TASK TO CARRY OUT: Copy the Marine Corps passage between "Highlighting the relative" and "the Gulf War.", inclusive, substituting "Persian Gulf War" for "Gulf War".

*** SELECTED PASSAGE

The role of surface combatants—to say nothing of the strategic relevance of the U.S. Navy as a whole—was far less visible in Vietnam and played a much more minor role. Marine amphibious landing vehicles and Navy utility landing craft delivered thousands of Marines and their equipment ashore in unopposed landings in the early stages of the Vietnam War. Amphibious landing vehicles took part in several major battles such as Operation Starlite, a combined naval, air, and amphibious ground force attack on conventional Vietcong forces in August 1965 near the air base at Chu Lai. However, their role was generally minimized as tracked amphibious landing craft made for inefficient and cumbersome fighting vehicles in the dense jungles of Vietnam.   

The strategic importance of airpower and its ability to deliver near-decisive results was demonstrated again during Operation Desert Storm (1990–91). Without question, the ground offensive was quicker and far less costly than it may have otherwise been because of the highly successful air campaign that preceded it. One need only reference the nickname given to the initial barrages of Operation Iraqi Freedom some 12 years later to understand what airpower’s effects had come to symbolize: shock and awe.55 Given airpower’s ever-more visible accomplishments in modern warfare, it comes without surprise that military and civilian leaders are continually ready to invest heavily in these important and powerful platforms.

By contrast, surface amphibians have not played the same role, especially given the character of the conflicts dating back to the Vietnam War. Ill-suited for mobility in the jungle and highly susceptible to IEDs, the asymmetric weapon of choice, amphibious vehicles seem to occupy a diminishing role in potential mission sets the U.S. military may carry out. In the handful of years before the EFV was canceled in 2011, the U.S. military had spent more than $50 billion to produce thousands of MRAP vehicles.56 Embroiled in an IED-laden counterinsurgency conflict given the apt moniker “The Long War,” any practical use for a vehicle designed for contested entry after high-speed water movement seemed long ago irrelevant.

Highlighting the relative importance and use of both air and surface amphibians since Vietnam is relevant to this discussion because it explains the historical context and organizational memory of key figures in the Marine Corps, especially around the time the EFV was canceled. In 2011, all four-star Marine generals (including Commandant General James Amos and Assistant Commandant General Joseph Dunford) each began their careers in the immediate aftermath of the Vietnam War. They were both mid-level officers during the tremendously successful air campaign that preceded the Gulf War.

Beyond the relevant organizational memory in the modern Marine Corps, it is important to analyze the method by which the Service defines and advocates for its requirements. The Marine Corps Requirements Oversight Council (MROC) is the primary body that culls and synthesizes inputs from assigned advocates across the Marine Corps. The intended results are recommendations to the Commandant of the Marine Corps for what the Service needs and what ought to be advocated for in the halls of Congress.

******
*** RECORD EXTRACTS

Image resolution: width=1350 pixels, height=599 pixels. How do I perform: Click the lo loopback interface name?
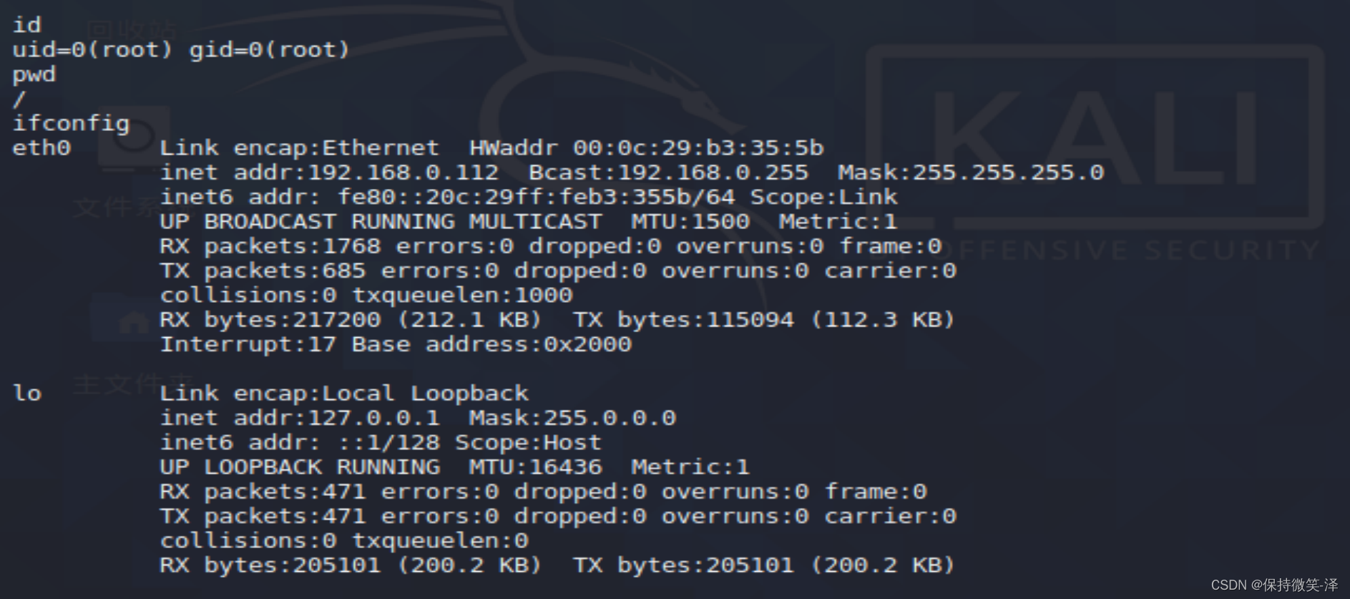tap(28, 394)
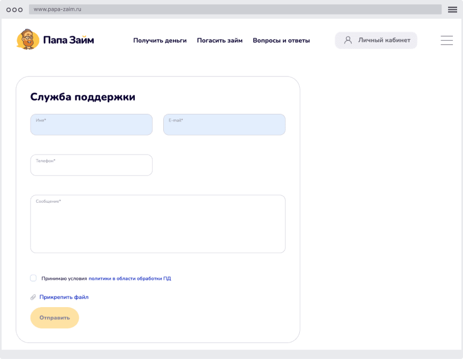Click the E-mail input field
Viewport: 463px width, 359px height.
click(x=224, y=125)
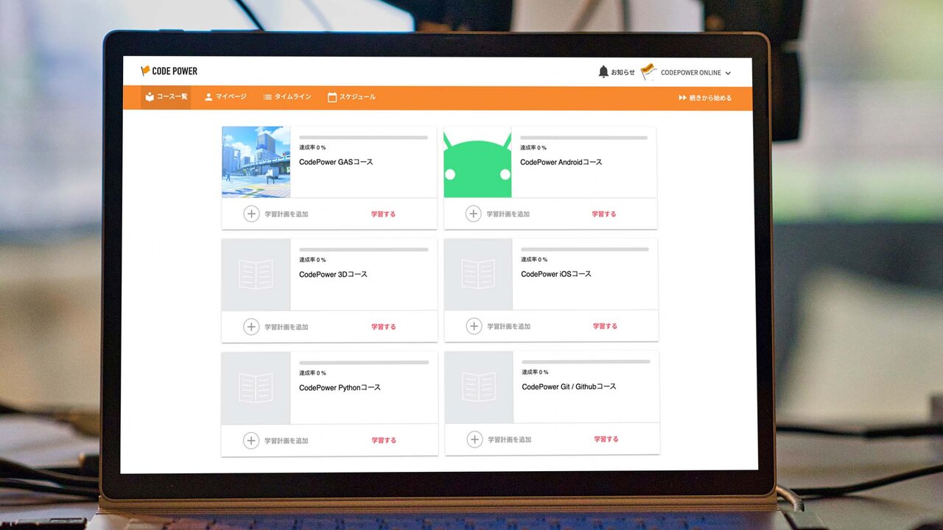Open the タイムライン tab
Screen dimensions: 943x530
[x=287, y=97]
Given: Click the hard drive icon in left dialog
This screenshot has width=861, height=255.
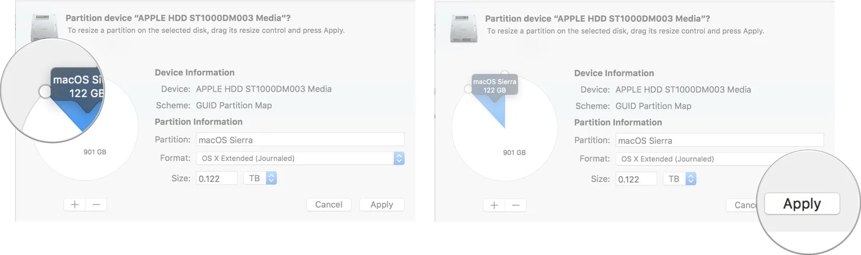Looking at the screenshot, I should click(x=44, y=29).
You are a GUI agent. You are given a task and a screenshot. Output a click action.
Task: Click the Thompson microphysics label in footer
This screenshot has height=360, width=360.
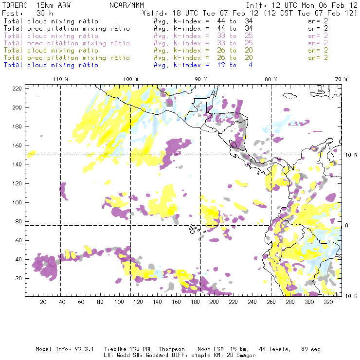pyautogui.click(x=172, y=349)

******

EXERCISE RESULT:
Highlighting the relative importance and use of both air and surface amphibians since Vietnam is relevant to this discussion because it explains the historical context and organizational memory of key figures in the Marine Corps, especially around the time the EFV was canceled. In 2011, all four-star Marine generals (including Commandant General James Amos and Assistant Commandant General Joseph Dunford) each began their careers in the immediate aftermath of the Vietnam War. They were both mid-level officers during the tremendously successful air campaign that preceded the Persian Gulf War.